To generate the WRKYssRNAi construct, the fragments of OsWRKY62 and OsWRKY71 were fused by overlapping PCR using primers 5′-TCGCCGACCAAGGATTGAGCACGATCACACTCGAC-3′/5′-TTTGGATCCCAGGAATGTGTGGGAT-3′ (for OsWRKY62); 5′-TCCAAGCGCTTCGTCCAGAACAGCGACGGCTCCG-3′/5′-GTCGAGTGTGATCGTGCTCAATCCTTGGTCGGC-3′ (for OsWRKY71); The fragments of OsWRKY28 and OsWRKY76 were fused by overlapping PCR using primers 5′-TTTGAATTCCTGCGACGCCAA-3′/5′-GAGGCTGTCGACGCTAATTGGTACCCGTCCTTGA-3′ (for OsWRKY76); 5′-TCAAGGACGGGTACCAATTAGCGTCGACAGCCTCGA-3′/5′-CGGAGCCGTCGCTGTTCTGGACGAAGCGCTTGGAG-3′ (for OsWRKY28). Both PCR products were purified and fused by overlapping PCR using primers 5′-TTTGATTCCTGCCGACGCCAA-3′/5′-TTTGGATCCCAGGAATGTGTGGGAT-3′. The final product was cloned into the pGEM T Easy vector (Promega) and confirmed by sequencing. The insert was then excised with BamHI and EcoRI and ligated with a 1 kb, EcoRI-digested GUS fragment into BamHI pre-cut pBlueScript II SK-, yielding a 2.6 kb insert containing fragments from four WRKY IIa member genes in tandem in antisense and sense orientations with GUS linker in the center. This insert was excited with BamHI and cloned into the Ubi-NC1300 vector (Chern et al. 2005b). The insert sequence is available at GenBank under accession number 1288449.

Rice transformation was as described previously (Chern et al. 2001). Agrobacterium EHA105 was used to infect rice callus. For transformation of Kitaake, hygromycin was used for selection.

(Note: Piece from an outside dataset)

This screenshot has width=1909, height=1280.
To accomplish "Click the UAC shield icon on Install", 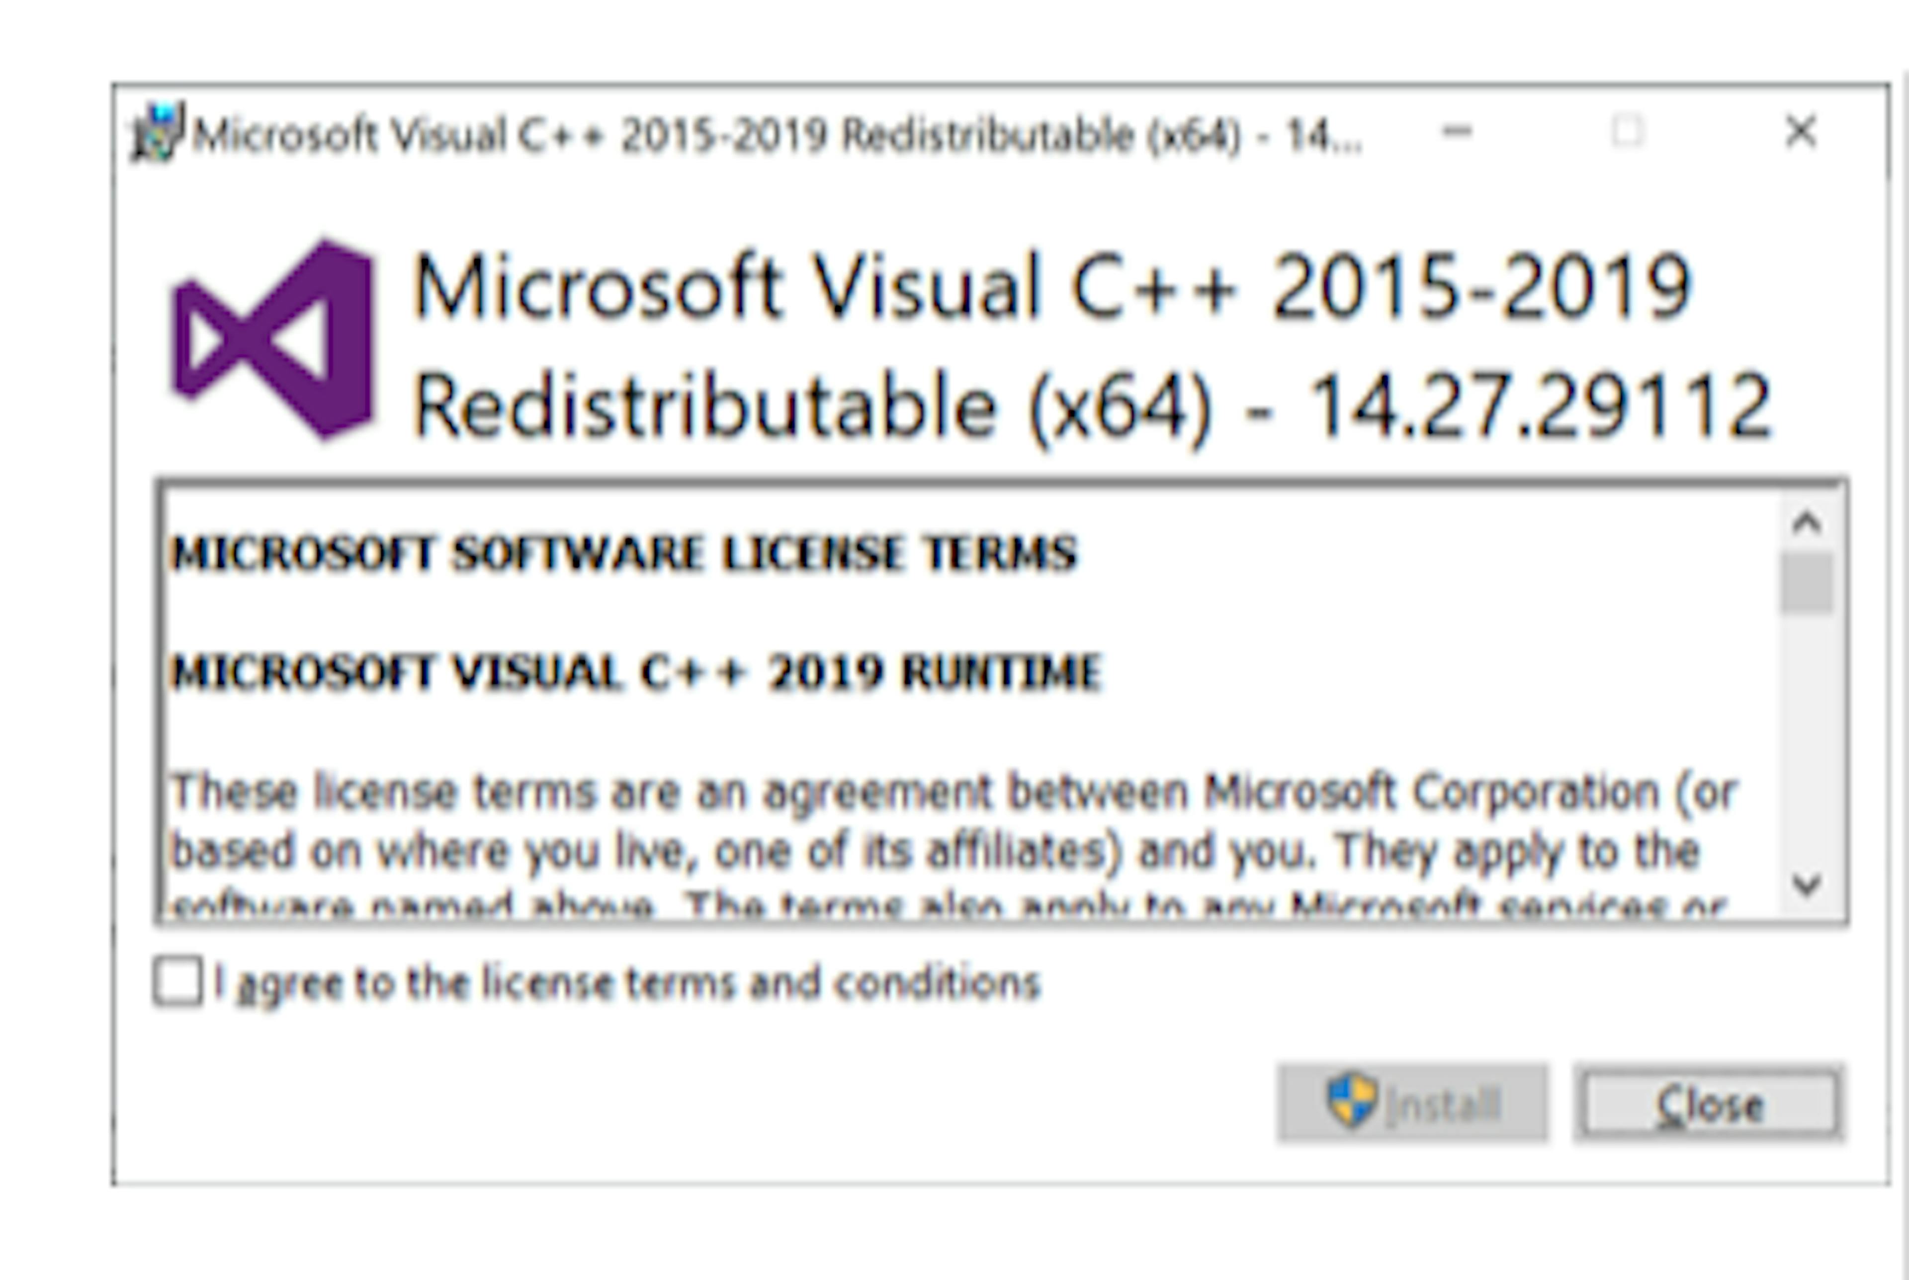I will [x=1351, y=1101].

RNA extraction and RT-PCR analysis

Total RNA was extracted from leaves using the Trizol reagent (Invitrogen). Total RNA was converted into cDNA using M-MLV reverse transcriptase (EC 2.7.7.49; Invitrogen). PCR analyses were performed with gene-specific primer sets: 5′-ATGGACGACGACGGCGACGGCT-3′/5′- GCGGTCGGCGGCTGCTGTCTC-3′ (for OsWRKY62); 5′- AATGGAGGAAGTATGGTCAGAAGGT-3′/5′- CGTCGATCAGTAGCAATCGTCAAT-3′ (for OsWRKY71); 5′- CATCGTGCCCGGTGAAGAAGAA-3′/5′- AATTCGGGCAGCTTCTGGAGGAT-3′ (for OsWRKY76); 5′- AGAAGGTGACGAAGGACAACCC-3′/5′- GTGACGAGCGCCGCCTTGAAC-3′ (for OsWRKY28); 5′-CGCAGCTCACATTATCAAGTCAGA-3′/5′-GAAGCAGCAATACGGAGATGGATG-3′ (for PR10); 5′- CATGAAGATGCGGACTTACG-3′/5′- ATCCACGCCGTATTCGG-3′ (for GUS). 18S ribosomal RNA was used as an internal control following the QuantumRNA 18S Internal Standards manual (Ambion, Austin, TX, USA). The amplified products were then resolved by gel electrophoresis.